O-2 Visas: For athletes and members of the entertainment industry, a provision exists whereby aliens, who are an integral part of the performance and have skills and experience which are not available in the United States location, may apply for O-2 visas to accompany the O-1 visa holder.
P-1 Visas: The P-1 visa classification provides for admission into the United States of certain athletes, entertainers and artists, and essential support personnel. Individual members of the entertainment industry are not eligible for the P-1 visa classification, but individual athletes are. For members of the entertainment industry, the visa will be issued for a specific event only. However, individual athletes may be admitted for five years and a team for a period of six months.
P-2 Visas: The P-2 visa classification provides for the admission into the United States of an artist or entertainer, either an individual or group, involved in a reciprocal exchange program between an organization or organizations in the United States and one or more foreign countries which provides for the temporary exchange of artists and entertainers.
P-3 Visas: The P-3 visa classification provides for the admission into the United States of an artist or entertainer, either an individual or group, to perform, teach, or coach under a program that is culturally unique.
Filing a petition with USCIS
Your sponsor is required to file a petition, Form I-129, on your behalf with the United States Citizenship and Immigration Services (USCIS). Your sponsor or employer should contact the USCIS for further information. In the case of an alien who is traditionally self-employed or who uses agents to arrange short-term employment with numerous employers, an agent may file the petition with the USCIS. An agent may also file a petition on behalf of a foreign employer.
It is the responsibility of the USCIS to determine whether the alien qualifies for O or P visa category. Any questions concerning eligibility should be addressed to the appropriate USCIS office.

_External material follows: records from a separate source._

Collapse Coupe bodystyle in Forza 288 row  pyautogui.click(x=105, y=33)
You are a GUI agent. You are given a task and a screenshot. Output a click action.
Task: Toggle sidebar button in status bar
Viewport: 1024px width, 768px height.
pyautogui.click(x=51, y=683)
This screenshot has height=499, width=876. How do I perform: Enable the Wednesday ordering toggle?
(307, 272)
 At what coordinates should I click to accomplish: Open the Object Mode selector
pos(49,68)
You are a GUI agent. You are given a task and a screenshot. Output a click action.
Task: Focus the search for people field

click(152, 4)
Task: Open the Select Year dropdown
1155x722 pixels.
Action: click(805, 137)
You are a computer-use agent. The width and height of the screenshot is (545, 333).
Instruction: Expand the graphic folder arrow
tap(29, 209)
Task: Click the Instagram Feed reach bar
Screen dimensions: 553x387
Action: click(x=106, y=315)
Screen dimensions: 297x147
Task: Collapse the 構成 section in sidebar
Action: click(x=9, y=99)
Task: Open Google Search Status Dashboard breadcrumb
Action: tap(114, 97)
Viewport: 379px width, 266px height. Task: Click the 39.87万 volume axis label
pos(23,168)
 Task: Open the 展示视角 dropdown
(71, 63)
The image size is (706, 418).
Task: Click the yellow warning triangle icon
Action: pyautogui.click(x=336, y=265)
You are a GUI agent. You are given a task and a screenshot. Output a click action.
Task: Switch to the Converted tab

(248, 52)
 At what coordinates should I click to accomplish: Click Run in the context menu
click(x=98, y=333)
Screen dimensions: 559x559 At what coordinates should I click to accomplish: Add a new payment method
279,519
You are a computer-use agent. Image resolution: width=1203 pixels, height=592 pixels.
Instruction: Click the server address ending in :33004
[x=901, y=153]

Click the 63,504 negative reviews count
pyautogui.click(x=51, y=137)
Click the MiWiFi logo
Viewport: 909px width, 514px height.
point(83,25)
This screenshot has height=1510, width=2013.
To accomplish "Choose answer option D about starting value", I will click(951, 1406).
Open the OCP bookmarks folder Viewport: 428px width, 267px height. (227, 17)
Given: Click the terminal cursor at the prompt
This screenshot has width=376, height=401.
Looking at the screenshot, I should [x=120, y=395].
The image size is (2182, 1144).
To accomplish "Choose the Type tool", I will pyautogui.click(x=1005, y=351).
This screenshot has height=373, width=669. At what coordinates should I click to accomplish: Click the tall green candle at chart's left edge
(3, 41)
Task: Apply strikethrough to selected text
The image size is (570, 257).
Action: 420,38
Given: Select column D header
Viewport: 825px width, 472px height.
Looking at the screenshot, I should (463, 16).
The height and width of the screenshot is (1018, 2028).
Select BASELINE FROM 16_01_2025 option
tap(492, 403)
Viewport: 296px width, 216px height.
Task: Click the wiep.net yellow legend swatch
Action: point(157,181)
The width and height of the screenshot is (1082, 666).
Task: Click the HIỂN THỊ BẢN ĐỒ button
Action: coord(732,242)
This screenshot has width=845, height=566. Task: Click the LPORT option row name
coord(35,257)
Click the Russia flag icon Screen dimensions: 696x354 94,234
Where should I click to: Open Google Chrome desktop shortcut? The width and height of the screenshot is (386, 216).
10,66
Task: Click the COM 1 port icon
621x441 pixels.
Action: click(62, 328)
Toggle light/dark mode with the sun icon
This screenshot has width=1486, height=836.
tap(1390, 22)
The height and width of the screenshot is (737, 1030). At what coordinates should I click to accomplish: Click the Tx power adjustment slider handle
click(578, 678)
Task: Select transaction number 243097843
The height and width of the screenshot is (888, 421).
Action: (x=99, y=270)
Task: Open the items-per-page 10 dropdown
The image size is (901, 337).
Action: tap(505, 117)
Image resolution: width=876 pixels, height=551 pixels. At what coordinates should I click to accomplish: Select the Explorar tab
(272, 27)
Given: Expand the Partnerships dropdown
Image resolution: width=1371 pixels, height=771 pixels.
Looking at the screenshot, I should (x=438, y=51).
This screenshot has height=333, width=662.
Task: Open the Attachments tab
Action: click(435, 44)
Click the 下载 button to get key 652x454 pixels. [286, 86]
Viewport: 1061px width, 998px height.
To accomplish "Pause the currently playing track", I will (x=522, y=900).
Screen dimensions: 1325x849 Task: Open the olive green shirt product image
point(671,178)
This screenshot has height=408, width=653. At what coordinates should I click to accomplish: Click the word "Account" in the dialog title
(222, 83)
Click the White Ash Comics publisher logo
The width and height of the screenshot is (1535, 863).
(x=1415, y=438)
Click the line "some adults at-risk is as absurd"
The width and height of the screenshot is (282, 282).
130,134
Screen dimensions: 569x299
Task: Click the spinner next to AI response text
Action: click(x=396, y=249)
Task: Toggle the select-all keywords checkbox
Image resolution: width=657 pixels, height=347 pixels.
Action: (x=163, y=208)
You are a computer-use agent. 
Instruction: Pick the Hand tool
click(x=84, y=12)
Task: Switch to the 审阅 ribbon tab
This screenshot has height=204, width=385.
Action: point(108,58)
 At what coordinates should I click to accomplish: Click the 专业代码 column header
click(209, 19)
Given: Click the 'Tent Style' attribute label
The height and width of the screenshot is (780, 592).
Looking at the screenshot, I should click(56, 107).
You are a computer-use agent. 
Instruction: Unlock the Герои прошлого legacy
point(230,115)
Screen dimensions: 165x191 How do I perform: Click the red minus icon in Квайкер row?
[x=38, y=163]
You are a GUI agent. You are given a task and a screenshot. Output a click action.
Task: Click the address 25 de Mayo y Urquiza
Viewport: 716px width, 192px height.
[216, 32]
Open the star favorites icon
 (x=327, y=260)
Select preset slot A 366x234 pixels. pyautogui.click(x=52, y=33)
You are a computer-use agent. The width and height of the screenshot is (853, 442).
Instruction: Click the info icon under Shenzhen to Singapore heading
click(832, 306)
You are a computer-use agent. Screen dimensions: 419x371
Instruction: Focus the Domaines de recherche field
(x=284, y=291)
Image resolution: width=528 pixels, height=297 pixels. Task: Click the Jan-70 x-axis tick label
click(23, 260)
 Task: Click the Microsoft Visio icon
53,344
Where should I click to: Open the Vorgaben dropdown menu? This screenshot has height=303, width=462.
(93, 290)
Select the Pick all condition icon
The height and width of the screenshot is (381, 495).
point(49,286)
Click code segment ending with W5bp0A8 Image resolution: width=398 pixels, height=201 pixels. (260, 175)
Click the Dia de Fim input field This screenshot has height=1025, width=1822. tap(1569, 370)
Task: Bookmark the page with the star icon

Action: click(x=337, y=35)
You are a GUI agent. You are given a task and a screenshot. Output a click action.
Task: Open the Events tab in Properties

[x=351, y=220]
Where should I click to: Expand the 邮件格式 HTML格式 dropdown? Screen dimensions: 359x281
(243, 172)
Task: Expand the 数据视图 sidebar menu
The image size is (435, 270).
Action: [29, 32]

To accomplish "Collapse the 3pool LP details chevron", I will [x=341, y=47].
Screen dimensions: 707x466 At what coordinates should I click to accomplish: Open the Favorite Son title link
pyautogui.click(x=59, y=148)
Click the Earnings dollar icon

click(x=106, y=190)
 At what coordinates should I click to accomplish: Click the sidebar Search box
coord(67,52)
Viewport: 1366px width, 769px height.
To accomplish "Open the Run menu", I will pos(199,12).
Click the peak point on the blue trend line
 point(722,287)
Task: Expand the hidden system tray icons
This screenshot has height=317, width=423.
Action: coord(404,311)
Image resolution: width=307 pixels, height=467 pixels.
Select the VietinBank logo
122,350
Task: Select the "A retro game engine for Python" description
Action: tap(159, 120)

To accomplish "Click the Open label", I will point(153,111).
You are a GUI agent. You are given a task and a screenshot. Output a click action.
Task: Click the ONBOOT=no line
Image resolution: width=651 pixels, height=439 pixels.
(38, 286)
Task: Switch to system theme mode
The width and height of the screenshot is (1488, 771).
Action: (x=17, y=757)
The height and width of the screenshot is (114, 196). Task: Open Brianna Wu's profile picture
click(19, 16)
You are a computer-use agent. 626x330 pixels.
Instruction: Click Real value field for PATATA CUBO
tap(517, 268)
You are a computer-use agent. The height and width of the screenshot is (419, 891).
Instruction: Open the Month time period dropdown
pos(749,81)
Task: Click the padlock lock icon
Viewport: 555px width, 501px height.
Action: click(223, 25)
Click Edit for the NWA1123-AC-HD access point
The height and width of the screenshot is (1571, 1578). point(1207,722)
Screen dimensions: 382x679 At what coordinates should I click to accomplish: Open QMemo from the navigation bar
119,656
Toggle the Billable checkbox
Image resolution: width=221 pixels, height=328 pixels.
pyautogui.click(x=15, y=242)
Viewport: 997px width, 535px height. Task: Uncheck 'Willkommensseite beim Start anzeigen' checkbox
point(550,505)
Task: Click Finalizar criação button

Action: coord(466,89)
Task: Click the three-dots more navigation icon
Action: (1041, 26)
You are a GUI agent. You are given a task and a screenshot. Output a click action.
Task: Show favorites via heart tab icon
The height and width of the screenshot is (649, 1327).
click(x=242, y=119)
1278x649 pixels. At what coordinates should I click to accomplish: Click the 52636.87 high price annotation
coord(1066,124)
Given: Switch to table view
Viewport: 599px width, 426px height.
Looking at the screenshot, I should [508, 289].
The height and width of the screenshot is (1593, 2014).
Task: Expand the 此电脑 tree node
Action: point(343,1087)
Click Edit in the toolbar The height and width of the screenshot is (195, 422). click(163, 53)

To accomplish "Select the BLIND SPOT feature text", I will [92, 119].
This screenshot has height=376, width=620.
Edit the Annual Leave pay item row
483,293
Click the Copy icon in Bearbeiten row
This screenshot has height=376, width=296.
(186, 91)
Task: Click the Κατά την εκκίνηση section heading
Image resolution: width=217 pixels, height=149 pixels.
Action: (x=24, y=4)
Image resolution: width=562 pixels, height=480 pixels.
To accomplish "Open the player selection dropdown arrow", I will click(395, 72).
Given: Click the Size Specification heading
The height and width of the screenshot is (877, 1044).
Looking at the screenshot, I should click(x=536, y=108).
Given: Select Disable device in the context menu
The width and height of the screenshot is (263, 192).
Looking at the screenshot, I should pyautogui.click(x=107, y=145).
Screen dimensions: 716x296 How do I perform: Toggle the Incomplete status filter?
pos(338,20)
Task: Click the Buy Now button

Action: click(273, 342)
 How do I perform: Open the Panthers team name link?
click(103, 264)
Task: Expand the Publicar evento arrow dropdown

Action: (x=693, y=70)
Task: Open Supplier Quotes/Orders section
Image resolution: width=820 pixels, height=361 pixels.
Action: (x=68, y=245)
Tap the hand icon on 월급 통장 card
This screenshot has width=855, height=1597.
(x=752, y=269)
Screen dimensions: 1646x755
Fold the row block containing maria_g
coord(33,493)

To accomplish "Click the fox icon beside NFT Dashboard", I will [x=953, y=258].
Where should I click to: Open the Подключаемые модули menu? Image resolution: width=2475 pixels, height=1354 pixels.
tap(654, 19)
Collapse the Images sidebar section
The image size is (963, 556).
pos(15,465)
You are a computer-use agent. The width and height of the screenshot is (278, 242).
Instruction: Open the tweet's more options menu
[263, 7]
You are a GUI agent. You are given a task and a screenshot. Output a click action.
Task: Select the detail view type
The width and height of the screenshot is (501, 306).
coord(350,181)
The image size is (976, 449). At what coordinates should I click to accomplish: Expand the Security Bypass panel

K-1 Visa - for Fiancé(e)s of U.S. Citizens
Who is eligible?
A fiancé(e) of a United States citizen who will travel to the United States to marry and take up indefinite residence after marriage. To qualify for a fiancé(e) visa, the following criteria must be meet:
- one party is a U.S. Citizen;
- both parties are legally free to marry; and
- the marriage will take place within 90 days of the fiancé(e) entering the United States on the fiancé(e) visa.
Applying for the visa
The first step in applying for a fiancé(e) visa is for the U.S. Citizen fiancé(e) (the petitioner) to file a petition on Form I-129F with the United States Citizenship and Immigration Services (USCIS) in the United Staters. Note: The petition can only be filed with the USCIS in the U.S.; it cannot be filed with the USCIS office in London.
Children
Children under the age of 21 are eligible to derive status from the fiancé(e) visa petition filed on behalf of their parent; their name(s) should be included in the petition. If the U.S. Citizen is the natural father of the child, the child may have claim to American citizenship and, therefore, may be eligible for a U.S. passport.